A associação de defesa dos consumidores Deco lembrou hoje que tinha alertado no ano passado para o perigo de entrar na Europa o corante potencialmente cancerígeno detectado em produtos exportados pelo Reino Unido e que chegaram a Portugal.

Agência LUSA /

"Na revista Deco/Proteste de Julho/Agosto do ano passado tínhamos falado da questão, alertando a necessidade de as autoridades estarem atentas para essa substância potencialmente cancerígena", disse à Agência Lusa o secretário-geral da Deco, Jorge Morgado.

Na sexta-feira, a agência alimentar britânica anunciou a retirada do mercado de 359 produtos alimentares com o corante Sudan 1, potencialmente cancerígeno e proibido na alimentação na União Europeia.

As autoridades portuguesas detectaram molho inglês importado do Reino Unido por uma empresa das Caldas da Rainha e que poderá ter essa substância cancerígena.

Os lotes identificados foram já retirados do mercado, segundo o responsável da Direcção-Geral da Fiscalização e Controlo da Qualidade Alimentar (DGFCQA), António Ramos.

"Na revista de Julho/Agosto, tínhamos chamado à atenção para o facto de esse corante ser usado no molho inglês.
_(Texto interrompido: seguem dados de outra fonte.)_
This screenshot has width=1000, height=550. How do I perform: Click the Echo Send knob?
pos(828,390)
Esse produto pode também ser usado para colorir especiarias, como o caril em pó, malaguetas ou pimentão e é muitas vezes usado em produtos pré- confeccionados e picantes, desde empadas a aperitivos", declarou à Lusa Jorge Morgado.
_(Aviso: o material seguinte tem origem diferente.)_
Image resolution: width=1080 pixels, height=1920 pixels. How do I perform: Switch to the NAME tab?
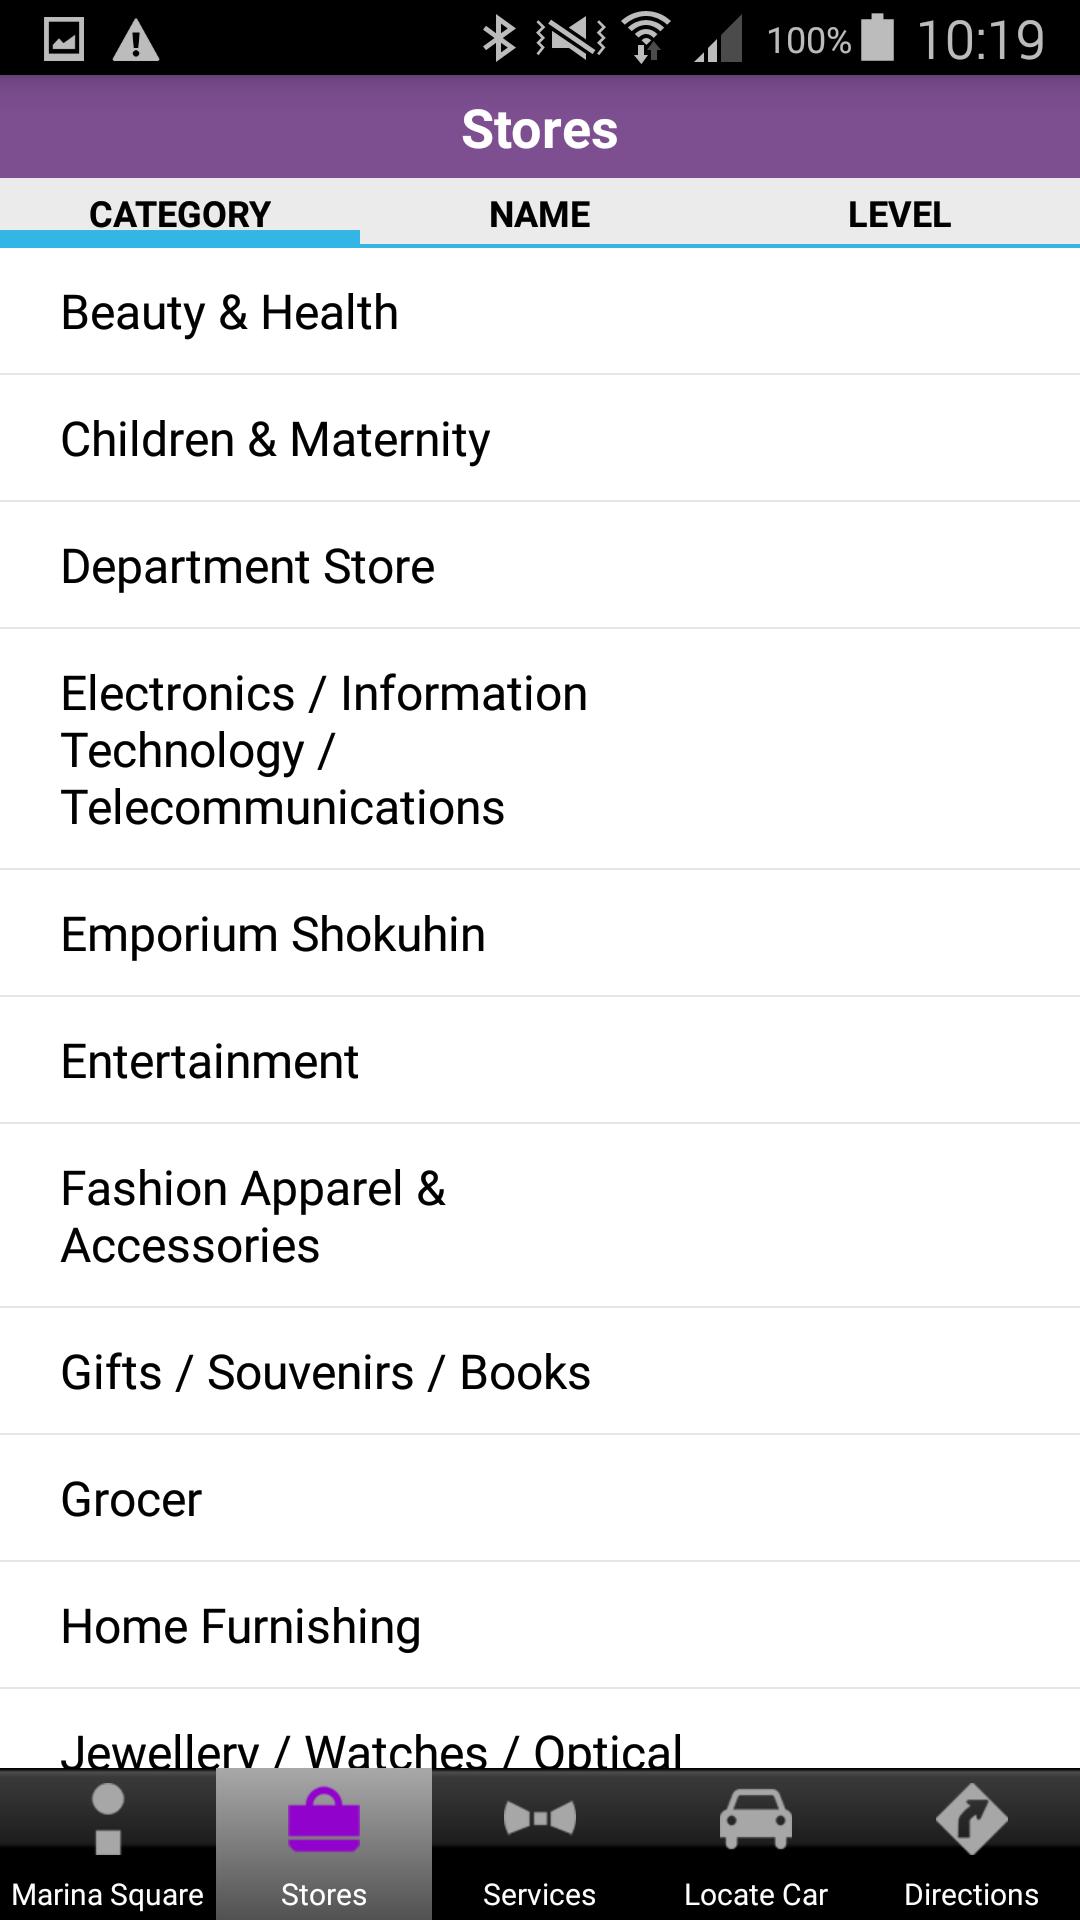540,214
O responsável da Deco considerou ainda que os portugueses têm o direito de saber quais as marcas de molho inglês suspeitas de conterem o produto cancerígeno.

António Ramos, da DGFCQA, disse que o caso foi entregue ao Ministério Público, que não autoriza a divulgação das marcas antes de haver resultados das análises aos produtos retirados do mercado em Portugal.

"O segredo de justiça é um valor muito importante, mas mais importante é a defesa da saúde pública e o Ministério Público devia defender o valor mais importante", defendeu Jorge Morgado.